Landrieu in the Senate attached herself to the state's senior
senator, Democrat John Breaux. In fact, she followed a risky course unlike
her famously clever colleague's. While sounding like Bill Clinton on
television talk shows, Breaux hugs the middle of the road -- rated 55
percent by the liberal Americans for Democratic Action (ADA) and 48 percent
by the American Conservative Union (ACU). In contrast, Landrieu adopted
moderate rhetoric while voting 85 percent liberal (ADA) and 28 percent
conservative (ACU).
Their divided votes on some 200 issues are even more vivid. A
small sample:
Prohibit federal funding of abortion: Landrieu, no; Breaux, yes.
Mandatory trigger locks: Landrieu, yes; Breaux, no. Broad prescription drug
coverage under Medicare: Landrieu, yes; Breaux, no. Federal funding for
school distribution of "morning after" pills: Landrieu, yes; Breaux, no.
While Landrieu repeatedly declared her support for the president
prior to Nov. 5, she was seldom there when Bush needed her.

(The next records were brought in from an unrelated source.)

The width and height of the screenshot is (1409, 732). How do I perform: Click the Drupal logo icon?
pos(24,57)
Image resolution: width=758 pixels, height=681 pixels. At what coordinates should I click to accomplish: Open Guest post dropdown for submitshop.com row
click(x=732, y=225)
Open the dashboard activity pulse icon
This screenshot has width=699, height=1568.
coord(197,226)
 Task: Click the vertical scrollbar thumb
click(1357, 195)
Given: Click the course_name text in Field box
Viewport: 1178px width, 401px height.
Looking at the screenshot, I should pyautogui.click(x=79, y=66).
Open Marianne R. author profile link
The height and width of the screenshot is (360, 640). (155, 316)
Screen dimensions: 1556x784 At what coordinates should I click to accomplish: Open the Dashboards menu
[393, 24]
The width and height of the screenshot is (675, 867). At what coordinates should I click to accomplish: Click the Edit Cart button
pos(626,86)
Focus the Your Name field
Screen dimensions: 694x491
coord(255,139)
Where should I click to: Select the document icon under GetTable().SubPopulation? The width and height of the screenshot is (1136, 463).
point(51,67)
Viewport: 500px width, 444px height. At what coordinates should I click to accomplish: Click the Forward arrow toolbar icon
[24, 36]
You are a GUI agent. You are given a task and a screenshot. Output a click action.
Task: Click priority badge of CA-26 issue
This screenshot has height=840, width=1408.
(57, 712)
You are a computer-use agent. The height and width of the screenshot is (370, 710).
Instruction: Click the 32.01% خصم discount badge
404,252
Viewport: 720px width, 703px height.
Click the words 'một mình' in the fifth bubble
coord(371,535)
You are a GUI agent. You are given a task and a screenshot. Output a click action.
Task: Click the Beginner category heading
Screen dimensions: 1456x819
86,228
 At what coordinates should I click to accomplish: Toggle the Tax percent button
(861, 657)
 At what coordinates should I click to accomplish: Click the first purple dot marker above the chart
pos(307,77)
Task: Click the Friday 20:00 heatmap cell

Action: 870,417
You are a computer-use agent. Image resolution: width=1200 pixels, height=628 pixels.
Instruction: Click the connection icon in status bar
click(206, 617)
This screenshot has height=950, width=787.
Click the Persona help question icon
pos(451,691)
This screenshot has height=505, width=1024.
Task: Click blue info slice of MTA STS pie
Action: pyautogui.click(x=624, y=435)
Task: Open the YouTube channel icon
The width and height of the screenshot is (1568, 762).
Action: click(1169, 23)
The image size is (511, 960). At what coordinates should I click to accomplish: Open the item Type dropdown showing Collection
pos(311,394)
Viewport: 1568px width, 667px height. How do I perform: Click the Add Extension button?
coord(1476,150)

She voted
against confirmation of John Ashcroft as attorney general and Theodore Olson
as solicitor general, against school vouchers and against the Bush
administration on a variety of budget questions, including caps on spending.
Most recently, she was lined up with government workers unions
to restrict presidential control over employees of the new Department of
Homeland Security. Nevertheless, on a key procedural vote Tuesday necessary
for expedited passage of homeland security, Landrieu was one of only three
Democrats (not including Breaux) to join the Republican phalanx. While
desperate to generate African-American support on Dec. 7, she cannot
alienate the 35 percent of the white vote that she needs. On Tuesday night,
she voted against Bush judicial nominee Dennis Shedd, who was opposed by
black organizations. It's really hard being a Southern Democrat.